Born in New Plymouth in 1935, Brickell was the son of Shirley Margaret Wooler and Maurice Crawford Brickell. The family soon moved to Auckland, initially staying in Meadowbank then settling in Devonport on Auckland's North Shore. While a student at Takapuna Grammar School, Brickell was introduced to potter Len Castle. He enrolled in a Bachelor of Science Degree at Auckland University College in 1954, completing his studies under the Post Primary Teacher's Bursary Scheme. His first and only teaching appointment was in 1961, at Coromandel District High School. This lasted only a few months. Brickell then became a full-time potter and purchased his first property near the township of Coromandel. Because this location had good access by sea to Auckland, he was able to deliver pots to the city, or at times, sell them directly from the wharf.

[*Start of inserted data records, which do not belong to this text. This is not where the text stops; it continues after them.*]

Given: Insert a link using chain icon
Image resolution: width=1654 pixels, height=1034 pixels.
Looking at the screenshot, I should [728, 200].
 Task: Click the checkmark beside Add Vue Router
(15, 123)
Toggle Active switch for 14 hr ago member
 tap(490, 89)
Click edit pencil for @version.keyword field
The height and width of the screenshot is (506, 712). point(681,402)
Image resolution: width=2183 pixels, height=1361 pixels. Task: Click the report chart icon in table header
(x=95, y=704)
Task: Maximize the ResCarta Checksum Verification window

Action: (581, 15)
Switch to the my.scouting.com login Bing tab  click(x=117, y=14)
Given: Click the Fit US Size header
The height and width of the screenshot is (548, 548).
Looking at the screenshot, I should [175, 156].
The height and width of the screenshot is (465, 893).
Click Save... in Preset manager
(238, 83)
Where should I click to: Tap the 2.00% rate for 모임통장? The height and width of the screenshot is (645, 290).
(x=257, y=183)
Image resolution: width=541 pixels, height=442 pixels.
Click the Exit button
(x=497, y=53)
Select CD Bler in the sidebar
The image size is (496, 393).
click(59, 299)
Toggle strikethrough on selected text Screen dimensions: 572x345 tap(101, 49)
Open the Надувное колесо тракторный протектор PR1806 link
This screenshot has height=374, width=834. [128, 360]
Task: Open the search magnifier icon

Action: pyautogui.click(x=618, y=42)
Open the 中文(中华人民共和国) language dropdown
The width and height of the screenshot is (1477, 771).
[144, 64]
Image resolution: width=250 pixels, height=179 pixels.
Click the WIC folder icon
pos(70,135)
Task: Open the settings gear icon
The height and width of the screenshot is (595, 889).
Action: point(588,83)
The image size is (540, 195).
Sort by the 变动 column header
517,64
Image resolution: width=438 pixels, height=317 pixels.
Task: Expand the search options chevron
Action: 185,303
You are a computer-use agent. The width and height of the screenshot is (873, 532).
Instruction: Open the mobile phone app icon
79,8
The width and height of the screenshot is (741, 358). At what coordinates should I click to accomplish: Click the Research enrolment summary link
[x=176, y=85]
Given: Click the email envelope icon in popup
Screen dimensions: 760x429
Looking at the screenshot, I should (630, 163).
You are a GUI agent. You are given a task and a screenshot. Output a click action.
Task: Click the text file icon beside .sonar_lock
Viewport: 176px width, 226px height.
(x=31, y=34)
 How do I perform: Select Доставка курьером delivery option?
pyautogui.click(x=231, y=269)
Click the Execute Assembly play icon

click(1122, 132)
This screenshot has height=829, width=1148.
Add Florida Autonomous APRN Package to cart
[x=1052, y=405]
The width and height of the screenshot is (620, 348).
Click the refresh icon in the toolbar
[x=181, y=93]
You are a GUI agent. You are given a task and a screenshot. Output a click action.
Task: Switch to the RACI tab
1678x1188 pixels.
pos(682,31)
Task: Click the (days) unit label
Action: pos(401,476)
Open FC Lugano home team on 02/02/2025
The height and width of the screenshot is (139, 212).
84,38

In 1974, he bought the adjacent 60 acre property and created Driving Creek Railway and Potteries in the Coromandel, with workshops and kilns, where he worked with other potters. The line for the railway runs through around 20,000 replanted native trees and is under the care of the Queen Elizabeth II National Trust. Much of the land for the track was cleared initially by hand with bulldozers later making it safe, and the lines were purchased from a local closed coal mine. Brickell said: "I wanted to demonstrate that you can have engineering in a rugged landscape and it could be good. Engineering doesn't have to be ugly." In October 1990 Driving Creek Railroad was opened officially under the Ministry of Transport.

Brickell met Theo Schoon through Len Castle.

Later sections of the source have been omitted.